__What you should do__.
Begin with the line containing "Expand the Caches folder node" and reproduce it and all later lines exactly, through the last line of the records. Add nothing else.

Segment Open

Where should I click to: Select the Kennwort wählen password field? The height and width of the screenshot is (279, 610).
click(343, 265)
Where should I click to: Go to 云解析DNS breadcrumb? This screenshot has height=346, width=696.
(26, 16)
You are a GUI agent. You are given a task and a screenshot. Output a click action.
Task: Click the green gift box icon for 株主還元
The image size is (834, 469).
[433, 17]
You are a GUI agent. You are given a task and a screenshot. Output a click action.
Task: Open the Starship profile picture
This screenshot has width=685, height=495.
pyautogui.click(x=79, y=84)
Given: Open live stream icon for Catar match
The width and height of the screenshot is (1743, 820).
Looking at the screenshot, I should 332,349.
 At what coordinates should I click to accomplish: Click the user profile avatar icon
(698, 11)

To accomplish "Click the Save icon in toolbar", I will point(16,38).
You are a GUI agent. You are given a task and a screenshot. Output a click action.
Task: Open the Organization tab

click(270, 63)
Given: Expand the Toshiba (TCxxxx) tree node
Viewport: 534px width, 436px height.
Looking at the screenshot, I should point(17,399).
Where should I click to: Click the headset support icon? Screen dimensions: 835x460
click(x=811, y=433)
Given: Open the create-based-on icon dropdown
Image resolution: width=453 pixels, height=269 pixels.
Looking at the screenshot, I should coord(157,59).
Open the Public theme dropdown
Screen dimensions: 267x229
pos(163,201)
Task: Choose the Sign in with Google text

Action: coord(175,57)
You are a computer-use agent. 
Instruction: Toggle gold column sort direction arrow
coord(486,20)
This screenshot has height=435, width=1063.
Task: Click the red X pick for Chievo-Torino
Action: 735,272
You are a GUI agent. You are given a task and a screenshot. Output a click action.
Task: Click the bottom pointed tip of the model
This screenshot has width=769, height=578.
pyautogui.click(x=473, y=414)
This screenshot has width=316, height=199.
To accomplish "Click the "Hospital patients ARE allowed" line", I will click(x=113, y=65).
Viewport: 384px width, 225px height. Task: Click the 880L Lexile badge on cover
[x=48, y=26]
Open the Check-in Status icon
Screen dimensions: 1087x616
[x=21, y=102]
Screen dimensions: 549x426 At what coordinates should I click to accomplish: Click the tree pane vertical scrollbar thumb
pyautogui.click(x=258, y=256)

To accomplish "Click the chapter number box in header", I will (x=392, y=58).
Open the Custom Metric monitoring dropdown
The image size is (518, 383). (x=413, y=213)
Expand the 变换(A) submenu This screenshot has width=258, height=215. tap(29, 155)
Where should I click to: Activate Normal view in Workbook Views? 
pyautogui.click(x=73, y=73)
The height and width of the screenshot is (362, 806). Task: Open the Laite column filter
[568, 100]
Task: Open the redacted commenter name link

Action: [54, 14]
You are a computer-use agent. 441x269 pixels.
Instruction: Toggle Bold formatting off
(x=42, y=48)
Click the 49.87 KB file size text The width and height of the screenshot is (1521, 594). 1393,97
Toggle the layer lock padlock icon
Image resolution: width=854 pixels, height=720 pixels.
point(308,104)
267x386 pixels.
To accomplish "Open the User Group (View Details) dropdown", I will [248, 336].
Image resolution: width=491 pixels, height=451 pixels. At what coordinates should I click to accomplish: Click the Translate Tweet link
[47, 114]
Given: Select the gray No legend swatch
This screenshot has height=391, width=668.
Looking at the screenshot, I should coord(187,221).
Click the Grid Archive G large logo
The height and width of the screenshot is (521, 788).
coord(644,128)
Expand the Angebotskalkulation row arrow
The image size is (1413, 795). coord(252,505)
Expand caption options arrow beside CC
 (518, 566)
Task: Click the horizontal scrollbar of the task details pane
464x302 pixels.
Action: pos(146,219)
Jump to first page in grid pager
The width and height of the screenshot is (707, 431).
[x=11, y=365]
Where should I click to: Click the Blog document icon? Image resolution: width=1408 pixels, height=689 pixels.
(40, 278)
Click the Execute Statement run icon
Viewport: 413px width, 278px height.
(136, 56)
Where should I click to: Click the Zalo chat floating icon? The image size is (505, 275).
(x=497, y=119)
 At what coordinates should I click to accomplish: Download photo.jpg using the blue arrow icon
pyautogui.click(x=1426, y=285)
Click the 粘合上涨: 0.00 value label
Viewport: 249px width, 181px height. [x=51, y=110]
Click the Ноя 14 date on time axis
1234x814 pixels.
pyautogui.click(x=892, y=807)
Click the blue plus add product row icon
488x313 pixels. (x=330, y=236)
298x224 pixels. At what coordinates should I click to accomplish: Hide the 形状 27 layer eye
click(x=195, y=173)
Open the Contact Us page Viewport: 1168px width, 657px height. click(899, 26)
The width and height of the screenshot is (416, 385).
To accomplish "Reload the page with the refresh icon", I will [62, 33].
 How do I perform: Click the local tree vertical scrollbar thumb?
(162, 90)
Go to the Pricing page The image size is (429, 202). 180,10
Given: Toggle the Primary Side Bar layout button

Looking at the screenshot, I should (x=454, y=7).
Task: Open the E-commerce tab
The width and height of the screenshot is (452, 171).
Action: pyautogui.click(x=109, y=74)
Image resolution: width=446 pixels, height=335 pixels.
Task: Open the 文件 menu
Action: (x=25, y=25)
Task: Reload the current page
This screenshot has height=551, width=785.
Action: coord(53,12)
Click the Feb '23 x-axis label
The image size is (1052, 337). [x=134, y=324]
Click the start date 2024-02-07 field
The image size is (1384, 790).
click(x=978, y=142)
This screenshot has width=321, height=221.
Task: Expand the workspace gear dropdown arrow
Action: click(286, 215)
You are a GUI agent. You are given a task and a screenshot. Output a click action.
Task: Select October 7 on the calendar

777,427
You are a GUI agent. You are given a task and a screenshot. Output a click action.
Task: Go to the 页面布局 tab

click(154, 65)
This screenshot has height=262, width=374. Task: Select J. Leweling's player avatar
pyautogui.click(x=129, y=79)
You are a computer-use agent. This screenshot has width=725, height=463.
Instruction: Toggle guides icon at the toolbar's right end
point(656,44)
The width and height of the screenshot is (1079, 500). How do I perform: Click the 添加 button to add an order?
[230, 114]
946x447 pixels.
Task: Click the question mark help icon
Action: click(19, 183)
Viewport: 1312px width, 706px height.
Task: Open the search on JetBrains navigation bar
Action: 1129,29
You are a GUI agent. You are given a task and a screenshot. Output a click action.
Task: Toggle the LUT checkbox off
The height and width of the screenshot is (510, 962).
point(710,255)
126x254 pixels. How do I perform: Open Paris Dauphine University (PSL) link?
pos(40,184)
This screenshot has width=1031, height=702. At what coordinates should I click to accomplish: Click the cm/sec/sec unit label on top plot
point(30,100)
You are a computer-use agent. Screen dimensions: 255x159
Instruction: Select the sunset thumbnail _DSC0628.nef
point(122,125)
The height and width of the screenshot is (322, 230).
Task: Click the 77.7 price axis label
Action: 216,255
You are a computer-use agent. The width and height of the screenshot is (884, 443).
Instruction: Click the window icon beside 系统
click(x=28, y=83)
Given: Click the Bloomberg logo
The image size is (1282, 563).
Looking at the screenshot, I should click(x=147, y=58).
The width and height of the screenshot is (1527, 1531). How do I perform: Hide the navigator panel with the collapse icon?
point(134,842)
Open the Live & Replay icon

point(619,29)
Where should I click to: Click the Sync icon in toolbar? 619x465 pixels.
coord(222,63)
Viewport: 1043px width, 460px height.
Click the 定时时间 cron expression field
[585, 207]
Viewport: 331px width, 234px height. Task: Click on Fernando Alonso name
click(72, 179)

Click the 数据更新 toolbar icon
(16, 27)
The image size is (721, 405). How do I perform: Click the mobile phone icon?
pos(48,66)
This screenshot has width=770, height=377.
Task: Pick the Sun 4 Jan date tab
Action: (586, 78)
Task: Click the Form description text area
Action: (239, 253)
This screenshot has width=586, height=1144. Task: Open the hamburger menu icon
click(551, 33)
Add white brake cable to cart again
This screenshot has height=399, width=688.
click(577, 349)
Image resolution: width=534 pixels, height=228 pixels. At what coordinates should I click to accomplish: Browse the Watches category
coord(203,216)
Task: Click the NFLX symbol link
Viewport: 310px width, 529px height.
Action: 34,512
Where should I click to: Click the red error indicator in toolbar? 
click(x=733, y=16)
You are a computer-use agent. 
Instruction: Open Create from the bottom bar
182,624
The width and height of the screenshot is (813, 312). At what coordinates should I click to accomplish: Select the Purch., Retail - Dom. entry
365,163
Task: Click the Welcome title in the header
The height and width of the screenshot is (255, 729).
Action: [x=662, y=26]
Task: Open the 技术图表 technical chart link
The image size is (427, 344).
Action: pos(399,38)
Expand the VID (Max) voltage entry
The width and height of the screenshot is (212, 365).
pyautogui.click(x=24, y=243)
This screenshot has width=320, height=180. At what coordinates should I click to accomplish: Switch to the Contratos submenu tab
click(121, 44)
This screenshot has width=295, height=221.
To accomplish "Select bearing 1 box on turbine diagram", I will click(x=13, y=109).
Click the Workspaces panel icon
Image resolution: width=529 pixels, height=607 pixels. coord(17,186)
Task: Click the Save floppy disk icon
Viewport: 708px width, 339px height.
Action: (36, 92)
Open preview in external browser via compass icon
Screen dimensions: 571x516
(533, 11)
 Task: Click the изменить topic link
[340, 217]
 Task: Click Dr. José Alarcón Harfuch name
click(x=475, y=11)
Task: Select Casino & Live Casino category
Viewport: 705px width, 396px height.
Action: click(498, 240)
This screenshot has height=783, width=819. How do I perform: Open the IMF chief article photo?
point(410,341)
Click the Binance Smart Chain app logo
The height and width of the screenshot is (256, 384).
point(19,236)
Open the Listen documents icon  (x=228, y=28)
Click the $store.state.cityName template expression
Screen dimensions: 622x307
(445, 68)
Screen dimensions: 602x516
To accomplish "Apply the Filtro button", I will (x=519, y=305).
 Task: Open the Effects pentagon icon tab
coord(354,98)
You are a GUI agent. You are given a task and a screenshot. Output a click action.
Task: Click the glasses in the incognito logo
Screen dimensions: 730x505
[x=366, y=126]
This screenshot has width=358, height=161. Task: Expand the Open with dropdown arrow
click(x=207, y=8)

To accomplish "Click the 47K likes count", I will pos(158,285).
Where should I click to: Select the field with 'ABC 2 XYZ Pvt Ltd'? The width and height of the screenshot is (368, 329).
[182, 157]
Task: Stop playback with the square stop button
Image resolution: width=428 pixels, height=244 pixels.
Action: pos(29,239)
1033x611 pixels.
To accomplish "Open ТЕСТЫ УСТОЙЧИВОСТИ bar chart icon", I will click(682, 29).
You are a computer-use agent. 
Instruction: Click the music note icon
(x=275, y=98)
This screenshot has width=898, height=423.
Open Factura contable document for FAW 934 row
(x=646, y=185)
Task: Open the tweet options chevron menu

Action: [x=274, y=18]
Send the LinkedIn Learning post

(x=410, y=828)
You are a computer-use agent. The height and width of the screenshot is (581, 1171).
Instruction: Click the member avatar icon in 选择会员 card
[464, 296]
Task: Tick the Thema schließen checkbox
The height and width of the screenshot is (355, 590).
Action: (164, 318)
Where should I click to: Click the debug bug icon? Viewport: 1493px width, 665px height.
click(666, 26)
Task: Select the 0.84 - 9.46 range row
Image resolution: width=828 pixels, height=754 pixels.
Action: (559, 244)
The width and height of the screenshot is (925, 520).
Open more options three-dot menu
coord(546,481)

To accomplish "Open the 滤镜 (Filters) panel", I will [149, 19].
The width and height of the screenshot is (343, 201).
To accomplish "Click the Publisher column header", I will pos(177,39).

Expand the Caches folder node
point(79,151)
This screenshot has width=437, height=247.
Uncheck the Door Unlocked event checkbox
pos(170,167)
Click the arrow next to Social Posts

Segment Closed

__Output__.
Expand the Caches folder node
point(79,151)
This screenshot has width=437, height=247.
Uncheck the Door Unlocked event checkbox
pos(170,167)
Click the arrow next to Social Posts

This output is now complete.